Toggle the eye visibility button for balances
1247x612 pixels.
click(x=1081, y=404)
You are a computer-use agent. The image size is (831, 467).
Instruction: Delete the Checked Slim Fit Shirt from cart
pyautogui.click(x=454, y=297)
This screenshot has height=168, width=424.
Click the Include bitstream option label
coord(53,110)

...

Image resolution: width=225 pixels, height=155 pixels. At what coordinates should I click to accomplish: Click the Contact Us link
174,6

--

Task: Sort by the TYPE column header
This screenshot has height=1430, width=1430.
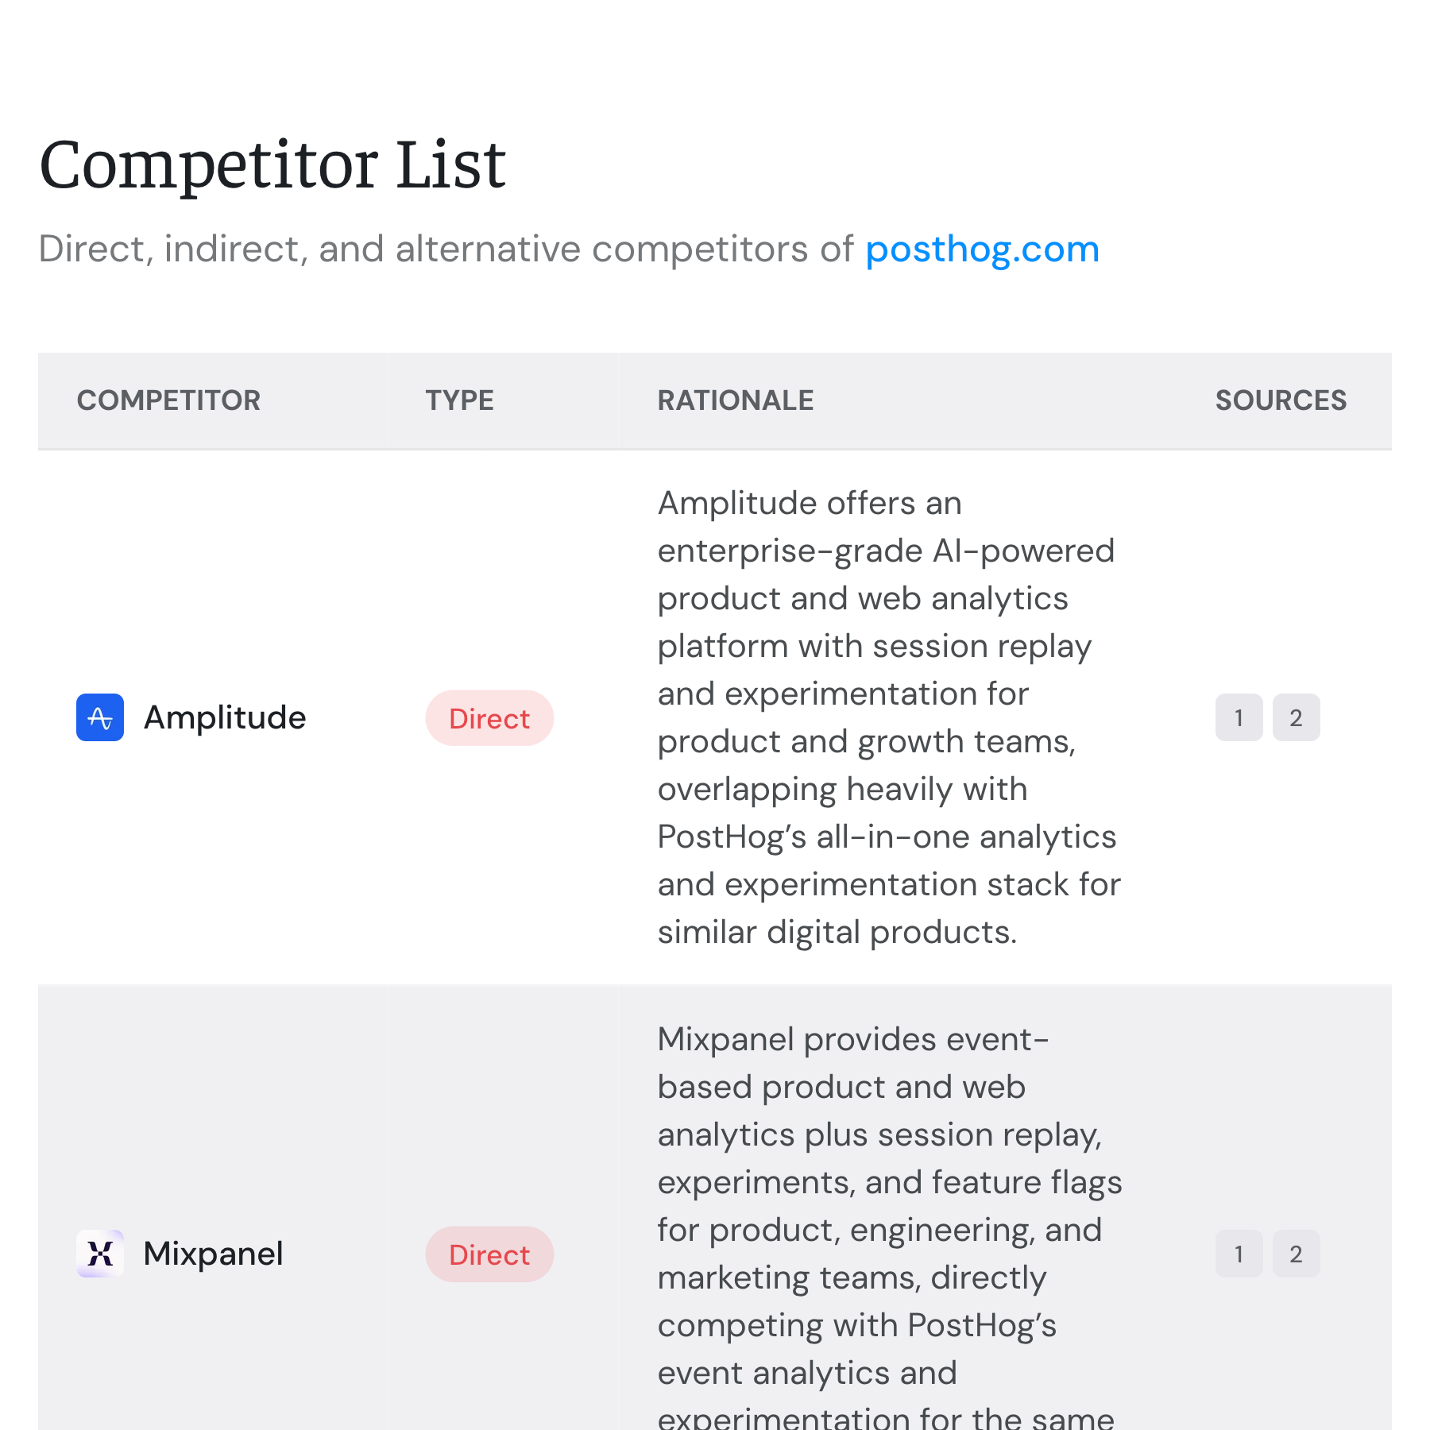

▶ **WHAT IS BEING ASKED**: Count how many lines above contain the string "height", matching case exactly. Reply with only the number.

▶ **SOLUTION**: 3